Welcome to the Running Back Opportunity Report. The goal of this series is to go beyond raw carries, targets and yardage stats to look at the true opportunity each running back had to score fantasy points each week, and what they did with it.
Methodology and Acronyms
Check out the introductory article for a full breakdown.
There are two acronyms you’ll need to know for this series: EP and FPOE.
EP = Expected Points. EP is the difference between getting a carry at the your own 10 versus your opponent’s 10. Your 10, low EP. Your opponents 10, high EP.
FPOE = Fantasy Points Over Expectation. This is a player’s performance against EP. A TD from your own 10 yard line is worth more FPOE than from your opponent’s 10 yard line–and not because of the associated yardage–the TD itself is more valuable because it was much less likely to occur from such a great distance.
One Final note is that the FPs listed in the App and in this article are in PPR scoring.
And a big thanks to Shawn Siegele for filling in last week!
Top 7 Takeaways from Week 15
1 – Cameron Artis-Payne Providing Value
Last week with Jonathan Stewart injured there was some uncertainty about who would handle lead RB duties for the Panthers. Although it was a split workload, the answer turned out to be Cameron Artis-Payne, who saw 61 percent of the Panthers’ workload for 10.5 EP. This week with Stewart again ruled out, it sounds like it’ll be Artis-Payne leading the way against a very poor Falcons rush defense.
Artis-Payne isn’t a no-brainer on DraftKings at $4,300, given that he may lose goal line work to Mike Tolbert or Cam Newton. But he’s a good value play on the assumption that he can play efficiently against a poor run defense on what should be a double digit PPR workload.
Rolling with Frank Gore
Frank Gore has been very disappointing down the stretch this season, doing little with a solid workload. Over the last four weeks Gore is averaging 11.8 EP, 13th in the NFL, but his efficiency has been abysmal, producing -9.3 FPOE per game. As a result he’s been virtually unusable as a fantasy option.
Things could get better for Gore this week however, as the Colts face a very poor Dolphins run defense–last seen breathing life back into Danny Woodhead’s season. The last time the Colts faced a match-up this good their RBs saw 23.4 EP and produced 10.8 FPOE. Now, that EP was split evenly between Ahmad Bradshaw and Gore, and Bradshaw was responsible for 85 percent of the FPOE, so there’s no guarantee Gore will be in position to take advantage of this match-up or will capitalize even if he is.

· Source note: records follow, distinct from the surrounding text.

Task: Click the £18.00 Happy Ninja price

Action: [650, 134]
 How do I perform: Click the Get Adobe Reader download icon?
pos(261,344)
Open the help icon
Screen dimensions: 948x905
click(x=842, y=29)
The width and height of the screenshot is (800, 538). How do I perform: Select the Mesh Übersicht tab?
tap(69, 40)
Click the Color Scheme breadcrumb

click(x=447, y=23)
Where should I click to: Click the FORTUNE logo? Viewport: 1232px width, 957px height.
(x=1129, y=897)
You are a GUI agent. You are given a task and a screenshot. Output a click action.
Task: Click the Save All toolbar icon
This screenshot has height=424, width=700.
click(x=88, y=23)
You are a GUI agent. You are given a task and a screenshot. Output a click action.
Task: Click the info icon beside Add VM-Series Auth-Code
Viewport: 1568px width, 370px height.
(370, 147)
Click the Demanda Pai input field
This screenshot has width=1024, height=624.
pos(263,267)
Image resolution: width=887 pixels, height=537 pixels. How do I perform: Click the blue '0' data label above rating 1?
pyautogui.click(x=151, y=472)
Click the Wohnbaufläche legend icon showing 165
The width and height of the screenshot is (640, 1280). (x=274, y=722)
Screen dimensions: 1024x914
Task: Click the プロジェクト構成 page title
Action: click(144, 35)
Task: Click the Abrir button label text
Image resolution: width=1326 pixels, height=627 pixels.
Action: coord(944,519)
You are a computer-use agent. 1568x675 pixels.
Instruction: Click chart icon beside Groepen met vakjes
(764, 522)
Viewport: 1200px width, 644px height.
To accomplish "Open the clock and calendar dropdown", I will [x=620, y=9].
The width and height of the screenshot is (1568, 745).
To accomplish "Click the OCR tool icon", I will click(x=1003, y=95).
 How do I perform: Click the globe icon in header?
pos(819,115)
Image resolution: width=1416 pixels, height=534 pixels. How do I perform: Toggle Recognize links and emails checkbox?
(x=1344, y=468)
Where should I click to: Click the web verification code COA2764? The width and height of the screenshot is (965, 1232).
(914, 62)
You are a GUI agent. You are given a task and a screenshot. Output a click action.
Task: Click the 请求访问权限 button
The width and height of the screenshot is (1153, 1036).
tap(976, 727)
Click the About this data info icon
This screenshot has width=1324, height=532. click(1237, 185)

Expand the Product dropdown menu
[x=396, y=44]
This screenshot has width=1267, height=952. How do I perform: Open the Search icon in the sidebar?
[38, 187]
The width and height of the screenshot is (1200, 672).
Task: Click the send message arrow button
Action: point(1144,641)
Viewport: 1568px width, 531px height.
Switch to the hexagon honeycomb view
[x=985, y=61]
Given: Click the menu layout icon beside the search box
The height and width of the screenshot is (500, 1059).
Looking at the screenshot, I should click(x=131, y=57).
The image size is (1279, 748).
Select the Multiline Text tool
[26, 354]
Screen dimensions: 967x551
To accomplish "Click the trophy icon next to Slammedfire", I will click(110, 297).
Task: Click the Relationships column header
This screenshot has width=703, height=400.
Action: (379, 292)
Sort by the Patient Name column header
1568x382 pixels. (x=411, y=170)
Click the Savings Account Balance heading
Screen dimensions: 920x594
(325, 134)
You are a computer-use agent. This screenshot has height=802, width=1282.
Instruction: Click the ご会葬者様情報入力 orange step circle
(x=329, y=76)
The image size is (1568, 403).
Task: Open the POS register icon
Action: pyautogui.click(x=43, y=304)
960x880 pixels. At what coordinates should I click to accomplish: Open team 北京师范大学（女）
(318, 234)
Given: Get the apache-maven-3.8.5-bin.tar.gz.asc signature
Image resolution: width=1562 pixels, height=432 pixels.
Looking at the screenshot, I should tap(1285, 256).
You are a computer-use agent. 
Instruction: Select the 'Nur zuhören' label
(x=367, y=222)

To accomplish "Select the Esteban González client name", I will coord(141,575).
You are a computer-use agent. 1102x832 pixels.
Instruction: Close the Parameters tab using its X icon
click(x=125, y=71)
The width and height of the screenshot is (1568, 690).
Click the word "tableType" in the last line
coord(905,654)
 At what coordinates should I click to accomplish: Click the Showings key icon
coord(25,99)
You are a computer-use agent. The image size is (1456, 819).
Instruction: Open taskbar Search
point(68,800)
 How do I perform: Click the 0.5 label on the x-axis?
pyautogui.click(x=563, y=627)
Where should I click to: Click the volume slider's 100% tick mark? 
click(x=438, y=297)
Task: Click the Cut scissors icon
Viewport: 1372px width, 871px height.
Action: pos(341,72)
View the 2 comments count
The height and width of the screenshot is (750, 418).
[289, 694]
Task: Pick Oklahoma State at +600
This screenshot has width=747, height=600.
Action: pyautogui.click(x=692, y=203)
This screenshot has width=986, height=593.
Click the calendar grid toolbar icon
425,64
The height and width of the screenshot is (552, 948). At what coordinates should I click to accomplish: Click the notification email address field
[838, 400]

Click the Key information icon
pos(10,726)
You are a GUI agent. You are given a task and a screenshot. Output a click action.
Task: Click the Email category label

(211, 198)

On the other hand, Gore accounted for 85 percent of the Colts workload last week. If he keeps up that market share he could be in line for as much as 20 EP this week, and in that scenario he won’t need to be highly efficient to have a big day.
Gore comes with plenty of risk, but he also comes with quite a bit of upside. I’ll be rolling with him in the RotoViz Dynasty League Championship Game this week where I need to make up somewhere between 65 and a thousand points on Charles Kleinheksel‘s super-team. If you’re also in an underdog situation, Gore could makes solid upside play.
Matt Forte Finally Playing Efficiently
Thorough the first eight weeks of the season Matt Forte produced 2.2 FPOE and 0.01 FPOE per opportunity. Over the last three weeks that’s changed considerably as Forte has produced 22.9 FPOE and 0.43 FPOE per opportunity.
Forte’s workload meanwhile has shrunk considerably. Having averaged 16.8 combined EP per game through Week 8, he’s now seeing just 12 EP per game since returning from injury in Week 12. The cultprit of course is Jeremy Langford, who’s up from 3.8 EP per game through Week 8 to 13.5 EP since Forte’s injury.
Forte’s production has been nice to see, but he’s considerably riskier as a fantasy option than he was earlier in the season. Because of his lighter workload he could easily disappoint if his efficiency regresses–just as we’ve seen with Langford over the last few weeks. If Forte ends up re-signing with the Bears in 2016, this situation could be a point of frustration for fantasy owners, with neither player receiving a heavy workload and both dependent on efficiency to produce on a week to week basis.
Trusting James White
The Patriots RB situation is notoriously difficult to trust, which is why I’m very nervous about the fact that James White will likely start for me this week in a different championship game. But White looks like a surprisingly safe play when looking at his recent usage.
Two weeks ago, White posted 6.3 FPOE on 21.7 combined EP. Last week, White posted 3.9 FPOE on 10.1 EP. This past week White posted 9.5 FPOE on 11.2 EP, which gives him three straight weeks of over 10.0 EP and brings him to sixth among RBs in combined EP over the last three weeks.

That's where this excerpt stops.